Pogrel's (2007) review of studies evaluating complications associated with wisdom tooth removal found reported incidence rates of persistent paresthesia ranging between 0% and 0.9% for the mandibular nerve and 0% and 0.5% for the lingual nerve.

b) As related to dental injections.

Spontaneous recovery.

In 85 to 94% of cases, spontaneous complete recovery typically occurs within 8 weeks. Recovery for the mandibular nerve (which is harbored within rigid jawbone) is possibly more likely than for the lingual nerve (which lies in movable soft tissue).

Persistent paresthesia.

Symptoms lasting more than 8 weeks are less likely to fully resolve.

(Smith 2005)

Treating permanent paresthesia.

Testing/mapping paresthesia.

As a way of documenting the extent of a patient's condition, both initially and as recovery occurs, the affected area can be mapped.

To do so, different types of sensory tests are performed, and those regions (lip, facial skin, tongue, etc...) that respond with no or altered sensation are recorded.

The mapping may include:

  • Light Touch - A small cotton ball is brushed against the skin to see if it can be felt and if the patient can discern the direction of the ball's movement. Moist tissues (like the lining of the mouth) can be difficult to evaluate with this test.
  • Sharp vs. dull discrimination - Areas are prodded with a pin or other sharp-pointed tool. The patient is asked if they can feel a sensation, and if so whether it feels sharp or dull. A comparison to the same location on the patient's unaffected side is made also.
  • Two-point Discrimination - A pair of calipers having a pair of sharp points is systematically touched to the affected area, using various distance settings. The patient is asked if they are able to feel this contact as one or two individual points.
  • Taste stimulation - Cotton balls soaked in saline (salt), sugar (sweet), vinegar (sour) or quinine (bitter) solution are drawn across the side of the tongue to see if a taste response is triggered.
Testing frequency.

Some sources suggest that evaluations should be conducted every 2 weeks for 2 months. Then every 6 weeks for the following 6 months. After that, every 6 months for 2 years, followed by yearly evaluation as long as the full recovery has not occurred. (Smith 2005)

Surgical repair.

For those who experience persistent or permanent paresthesia, surgical repair may be possible.

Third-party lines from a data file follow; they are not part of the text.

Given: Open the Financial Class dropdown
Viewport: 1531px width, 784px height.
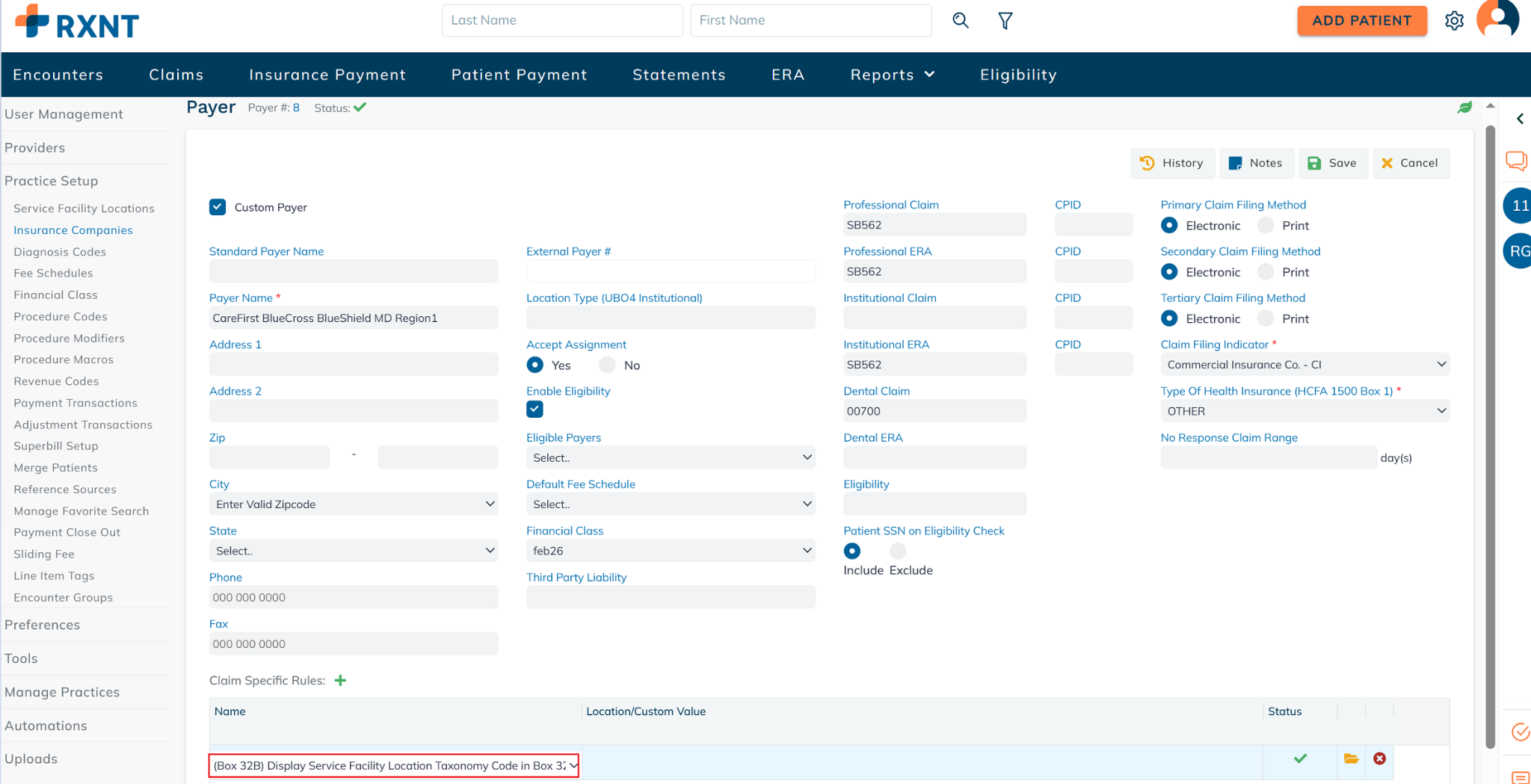Looking at the screenshot, I should [670, 551].
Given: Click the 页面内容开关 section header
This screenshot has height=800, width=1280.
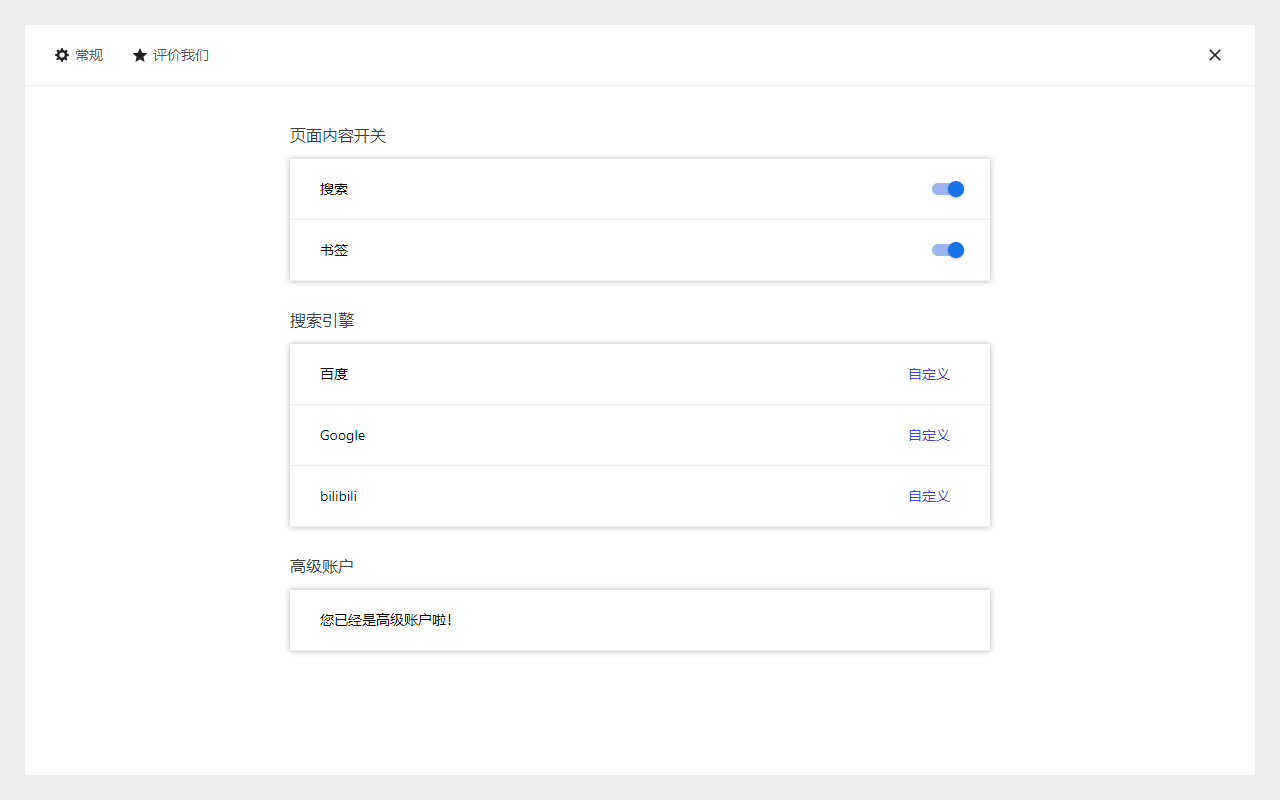Looking at the screenshot, I should (x=339, y=136).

In most cases, this attempt is not taken until 6 to 12 months after the original injury (so to allow time for a repair to occur on its own if it will). The surgery can, however, be performed at an even later time frame.

Repair success rates.

Reported results for surgical intervention vary widely (Pogrel, 2007). Success rates appear to range between 50 and 92%, however, some reported successes only involve partial recovery. Even if just partial recovery was achieved, many patients considered the attempt worthwhile.

Much less information exists for the repair of paresthesia resulting from a dental injection. In some cases, long-term drug therapy has been used to help patients manage their condition.